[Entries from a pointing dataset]

- - - - -

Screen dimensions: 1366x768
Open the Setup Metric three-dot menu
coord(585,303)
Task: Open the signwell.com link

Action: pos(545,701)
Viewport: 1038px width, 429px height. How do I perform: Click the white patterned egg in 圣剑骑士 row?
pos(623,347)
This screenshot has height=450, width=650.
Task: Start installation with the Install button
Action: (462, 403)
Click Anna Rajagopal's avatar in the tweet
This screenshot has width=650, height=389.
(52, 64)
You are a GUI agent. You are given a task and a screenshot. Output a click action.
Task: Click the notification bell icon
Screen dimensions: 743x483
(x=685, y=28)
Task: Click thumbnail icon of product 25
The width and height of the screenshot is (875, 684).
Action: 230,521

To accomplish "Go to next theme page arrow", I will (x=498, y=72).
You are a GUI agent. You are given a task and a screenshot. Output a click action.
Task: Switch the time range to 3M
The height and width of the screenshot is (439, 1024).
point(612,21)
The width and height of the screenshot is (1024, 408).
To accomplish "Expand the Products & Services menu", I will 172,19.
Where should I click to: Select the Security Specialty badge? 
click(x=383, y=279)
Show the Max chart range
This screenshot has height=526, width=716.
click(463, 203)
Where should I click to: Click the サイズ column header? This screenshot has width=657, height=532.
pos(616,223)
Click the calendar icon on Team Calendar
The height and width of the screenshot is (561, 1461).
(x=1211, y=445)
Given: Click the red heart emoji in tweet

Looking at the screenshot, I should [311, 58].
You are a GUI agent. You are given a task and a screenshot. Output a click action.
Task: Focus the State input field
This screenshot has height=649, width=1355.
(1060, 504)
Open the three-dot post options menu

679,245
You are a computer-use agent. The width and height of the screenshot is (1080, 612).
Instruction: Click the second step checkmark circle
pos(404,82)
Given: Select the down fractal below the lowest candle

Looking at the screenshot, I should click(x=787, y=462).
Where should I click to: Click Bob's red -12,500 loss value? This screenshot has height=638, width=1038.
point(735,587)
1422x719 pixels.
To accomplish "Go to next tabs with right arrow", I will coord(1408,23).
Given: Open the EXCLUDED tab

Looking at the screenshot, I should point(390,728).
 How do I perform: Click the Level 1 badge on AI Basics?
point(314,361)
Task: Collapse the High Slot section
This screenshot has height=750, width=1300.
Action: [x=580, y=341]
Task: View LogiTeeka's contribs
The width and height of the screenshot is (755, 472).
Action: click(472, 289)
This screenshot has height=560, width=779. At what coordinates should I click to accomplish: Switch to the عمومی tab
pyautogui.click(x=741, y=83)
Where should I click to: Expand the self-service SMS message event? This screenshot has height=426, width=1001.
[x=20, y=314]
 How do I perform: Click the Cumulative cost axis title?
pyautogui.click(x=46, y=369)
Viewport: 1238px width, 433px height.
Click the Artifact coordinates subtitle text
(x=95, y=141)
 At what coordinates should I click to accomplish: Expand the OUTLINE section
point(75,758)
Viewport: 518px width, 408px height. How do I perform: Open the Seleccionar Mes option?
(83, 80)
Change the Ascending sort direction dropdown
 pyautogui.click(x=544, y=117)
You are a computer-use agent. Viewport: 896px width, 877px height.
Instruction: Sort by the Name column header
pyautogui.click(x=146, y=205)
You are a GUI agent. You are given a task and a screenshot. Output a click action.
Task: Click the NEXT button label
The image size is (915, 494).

- - - - -

## Description of the task
Write out every line of the entries above as a JSON list of strings, one string per line, skipping blank lines.

## Answer in full
[
  "Screen dimensions: 1366x768",
  "Open the Setup Metric three-dot menu",
  "coord(585,303)",
  "Task: Open the signwell.com link",
  "Action: pos(545,701)",
  "Viewport: 1038px width, 429px height. How do I perform: Click the white patterned egg in 圣剑骑士 row?",
  "pos(623,347)",
  "This screenshot has height=450, width=650.",
  "Task: Start installation with the Install button",
  "Action: (462, 403)",
  "Click Anna Rajagopal's avatar in the tweet",
  "This screenshot has width=650, height=389.",
  "(52, 64)",
  "You are a GUI agent. You are given a task and a screenshot. Output a click action.",
  "Task: Click the notification bell icon",
  "Screen dimensions: 743x483",
  "(x=685, y=28)",
  "Task: Click thumbnail icon of product 25",
  "The width and height of the screenshot is (875, 684).",
  "Action: 230,521",
  "To accomplish \"Go to next theme page arrow\", I will (x=498, y=72).",
  "You are a GUI agent. You are given a task and a screenshot. Output a click action.",
  "Task: Switch the time range to 3M",
  "The height and width of the screenshot is (439, 1024).",
  "point(612,21)",
  "The width and height of the screenshot is (1024, 408).",
  "To accomplish \"Expand the Products & Services menu\", I will 172,19.",
  "Where should I click to: Select the Security Specialty badge? ",
  "click(x=383, y=279)",
  "Show the Max chart range",
  "This screenshot has height=526, width=716.",
  "click(463, 203)",
  "Where should I click to: Click the サイズ column header? This screenshot has width=657, height=532.",
  "pos(616,223)",
  "Click the calendar icon on Team Calendar",
  "The height and width of the screenshot is (561, 1461).",
  "(x=1211, y=445)",
  "Given: Click the red heart emoji in tweet",
  "Looking at the screenshot, I should [311, 58].",
  "You are a GUI agent. You are given a task and a screenshot. Output a click action.",
  "Task: Focus the State input field",
  "This screenshot has height=649, width=1355.",
  "(1060, 504)",
  "Open the three-dot post options menu",
  "679,245",
  "You are a computer-use agent. The width and height of the screenshot is (1080, 612).",
  "Instruction: Click the second step checkmark circle",
  "pos(404,82)",
  "Given: Select the down fractal below the lowest candle",
  "Looking at the screenshot, I should click(x=787, y=462).",
  "Where should I click to: Click Bob's red -12,500 loss value? This screenshot has height=638, width=1038.",
  "point(735,587)",
  "1422x719 pixels.",
  "To accomplish \"Go to next tabs with right arrow\", I will coord(1408,23).",
  "Given: Open the EXCLUDED tab",
  "Looking at the screenshot, I should point(390,728).",
  " How do I perform: Click the Level 1 badge on AI Basics?",
  "point(314,361)",
  "Task: Collapse the High Slot section",
  "This screenshot has height=750, width=1300.",
  "Action: [x=580, y=341]",
  "Task: View LogiTeeka's contribs",
  "The width and height of the screenshot is (755, 472).",
  "Action: click(472, 289)",
  "This screenshot has height=560, width=779. At what coordinates should I click to accomplish: Switch to the عمومی tab",
  "pyautogui.click(x=741, y=83)",
  "Where should I click to: Expand the self-service SMS message event? This screenshot has height=426, width=1001.",
  "[x=20, y=314]",
  " How do I perform: Click the Cumulative cost axis title?",
  "pyautogui.click(x=46, y=369)",
  "Viewport: 1238px width, 433px height.",
  "Click the Artifact coordinates subtitle text",
  "(x=95, y=141)",
  " At what coordinates should I click to accomplish: Expand the OUTLINE section",
  "point(75,758)",
  "Viewport: 518px width, 408px height. How do I perform: Open the Seleccionar Mes option?",
  "(83, 80)",
  "Change the Ascending sort direction dropdown",
  " pyautogui.click(x=544, y=117)",
  "You are a computer-use agent. Viewport: 896px width, 877px height.",
  "Instruction: Sort by the Name column header",
  "pyautogui.click(x=146, y=205)",
  "You are a GUI agent. You are given a task and a screenshot. Output a click action.",
  "Task: Click the NEXT button label",
  "The image size is (915, 494)."
]